▶ **DIRECTIONS FOR THIS TASK**: From the data below, repeat exactly the lines from the line with "Given: Open Divi Builder help question mark" to the line with "Task: Click the XL size row label", both included.
=== THE DATA ===
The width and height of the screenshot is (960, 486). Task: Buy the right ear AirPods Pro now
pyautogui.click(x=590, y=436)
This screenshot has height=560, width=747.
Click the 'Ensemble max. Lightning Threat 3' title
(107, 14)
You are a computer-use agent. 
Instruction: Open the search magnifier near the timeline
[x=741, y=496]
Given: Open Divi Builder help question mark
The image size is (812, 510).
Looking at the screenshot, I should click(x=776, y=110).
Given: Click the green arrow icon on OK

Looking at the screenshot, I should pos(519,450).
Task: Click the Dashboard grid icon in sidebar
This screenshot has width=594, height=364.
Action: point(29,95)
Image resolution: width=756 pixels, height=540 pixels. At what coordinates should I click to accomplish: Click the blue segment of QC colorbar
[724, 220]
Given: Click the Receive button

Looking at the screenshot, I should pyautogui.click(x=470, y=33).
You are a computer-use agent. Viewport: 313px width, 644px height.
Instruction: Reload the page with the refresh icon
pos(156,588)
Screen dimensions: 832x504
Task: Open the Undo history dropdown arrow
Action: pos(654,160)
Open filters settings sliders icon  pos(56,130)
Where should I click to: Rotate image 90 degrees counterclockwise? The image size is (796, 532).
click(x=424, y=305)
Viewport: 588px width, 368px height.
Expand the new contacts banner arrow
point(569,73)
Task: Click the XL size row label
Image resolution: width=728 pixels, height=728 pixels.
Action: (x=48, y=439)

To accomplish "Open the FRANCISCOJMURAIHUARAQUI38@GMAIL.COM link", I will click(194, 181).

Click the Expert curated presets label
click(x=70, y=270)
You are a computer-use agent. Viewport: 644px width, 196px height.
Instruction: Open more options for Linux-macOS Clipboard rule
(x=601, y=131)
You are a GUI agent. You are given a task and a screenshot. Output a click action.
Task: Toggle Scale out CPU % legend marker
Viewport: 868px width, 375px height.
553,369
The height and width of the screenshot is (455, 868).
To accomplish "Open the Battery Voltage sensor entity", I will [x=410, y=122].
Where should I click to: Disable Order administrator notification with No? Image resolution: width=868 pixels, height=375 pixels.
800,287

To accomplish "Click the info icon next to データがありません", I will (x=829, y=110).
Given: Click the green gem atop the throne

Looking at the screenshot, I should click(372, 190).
===
▶ **ANSWER FOR THE TASK**:
Given: Open Divi Builder help question mark
The image size is (812, 510).
Looking at the screenshot, I should click(x=776, y=110).
Given: Click the green arrow icon on OK

Looking at the screenshot, I should pos(519,450).
Task: Click the Dashboard grid icon in sidebar
This screenshot has width=594, height=364.
Action: point(29,95)
Image resolution: width=756 pixels, height=540 pixels. At what coordinates should I click to accomplish: Click the blue segment of QC colorbar
[724, 220]
Given: Click the Receive button

Looking at the screenshot, I should pyautogui.click(x=470, y=33).
You are a computer-use agent. Viewport: 313px width, 644px height.
Instruction: Reload the page with the refresh icon
pos(156,588)
Screen dimensions: 832x504
Task: Open the Undo history dropdown arrow
Action: pos(654,160)
Open filters settings sliders icon  pos(56,130)
Where should I click to: Rotate image 90 degrees counterclockwise? The image size is (796, 532).
click(x=424, y=305)
Viewport: 588px width, 368px height.
Expand the new contacts banner arrow
point(569,73)
Task: Click the XL size row label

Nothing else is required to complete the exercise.